Input data
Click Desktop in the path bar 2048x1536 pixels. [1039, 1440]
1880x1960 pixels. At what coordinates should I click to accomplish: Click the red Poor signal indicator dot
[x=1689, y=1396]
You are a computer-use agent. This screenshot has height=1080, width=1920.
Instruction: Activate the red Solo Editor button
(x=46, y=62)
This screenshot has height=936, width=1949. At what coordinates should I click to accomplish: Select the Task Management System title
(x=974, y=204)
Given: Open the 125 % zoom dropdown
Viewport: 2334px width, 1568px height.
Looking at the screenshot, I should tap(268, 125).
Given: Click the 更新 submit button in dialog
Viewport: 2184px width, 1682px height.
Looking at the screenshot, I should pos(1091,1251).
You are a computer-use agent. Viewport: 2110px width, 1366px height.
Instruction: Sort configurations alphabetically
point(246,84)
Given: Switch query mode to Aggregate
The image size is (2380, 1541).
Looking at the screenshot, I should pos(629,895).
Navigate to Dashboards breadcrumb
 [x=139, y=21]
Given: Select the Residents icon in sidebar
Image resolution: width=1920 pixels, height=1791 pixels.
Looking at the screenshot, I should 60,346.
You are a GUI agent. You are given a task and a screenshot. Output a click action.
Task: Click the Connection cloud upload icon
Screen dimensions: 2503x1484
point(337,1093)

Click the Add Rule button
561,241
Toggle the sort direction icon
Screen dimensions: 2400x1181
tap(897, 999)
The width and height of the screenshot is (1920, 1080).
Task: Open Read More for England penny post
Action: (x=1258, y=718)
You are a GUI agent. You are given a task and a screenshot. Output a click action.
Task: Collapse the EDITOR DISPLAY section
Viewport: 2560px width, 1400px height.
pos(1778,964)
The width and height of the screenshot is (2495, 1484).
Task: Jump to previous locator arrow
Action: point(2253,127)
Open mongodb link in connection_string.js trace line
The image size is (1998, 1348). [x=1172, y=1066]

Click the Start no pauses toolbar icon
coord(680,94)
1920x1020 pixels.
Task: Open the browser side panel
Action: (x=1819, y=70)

Exercise
Provide a verbatim reproduction of all the records.

Result of this exercise
Click Desktop in the path bar 2048x1536 pixels. [1039, 1440]
1880x1960 pixels. At what coordinates should I click to accomplish: Click the red Poor signal indicator dot
[x=1689, y=1396]
You are a computer-use agent. This screenshot has height=1080, width=1920.
Instruction: Activate the red Solo Editor button
(x=46, y=62)
This screenshot has height=936, width=1949. At what coordinates should I click to accomplish: Select the Task Management System title
(x=974, y=204)
Given: Open the 125 % zoom dropdown
Viewport: 2334px width, 1568px height.
Looking at the screenshot, I should tap(268, 125).
Given: Click the 更新 submit button in dialog
Viewport: 2184px width, 1682px height.
Looking at the screenshot, I should pos(1091,1251).
You are a computer-use agent. Viewport: 2110px width, 1366px height.
Instruction: Sort configurations alphabetically
point(246,84)
Given: Switch query mode to Aggregate
The image size is (2380, 1541).
Looking at the screenshot, I should pos(629,895).
Navigate to Dashboards breadcrumb
 [x=139, y=21]
Given: Select the Residents icon in sidebar
Image resolution: width=1920 pixels, height=1791 pixels.
Looking at the screenshot, I should 60,346.
You are a GUI agent. You are given a task and a screenshot. Output a click action.
Task: Click the Connection cloud upload icon
Screen dimensions: 2503x1484
point(337,1093)

Click the Add Rule button
561,241
Toggle the sort direction icon
Screen dimensions: 2400x1181
tap(897, 999)
The width and height of the screenshot is (1920, 1080).
Task: Open Read More for England penny post
Action: (x=1258, y=718)
You are a GUI agent. You are given a task and a screenshot. Output a click action.
Task: Collapse the EDITOR DISPLAY section
Viewport: 2560px width, 1400px height.
pos(1778,964)
The width and height of the screenshot is (2495, 1484).
Task: Jump to previous locator arrow
Action: point(2253,127)
Open mongodb link in connection_string.js trace line
The image size is (1998, 1348). [x=1172, y=1066]

Click the Start no pauses toolbar icon
coord(680,94)
1920x1020 pixels.
Task: Open the browser side panel
Action: (x=1819, y=70)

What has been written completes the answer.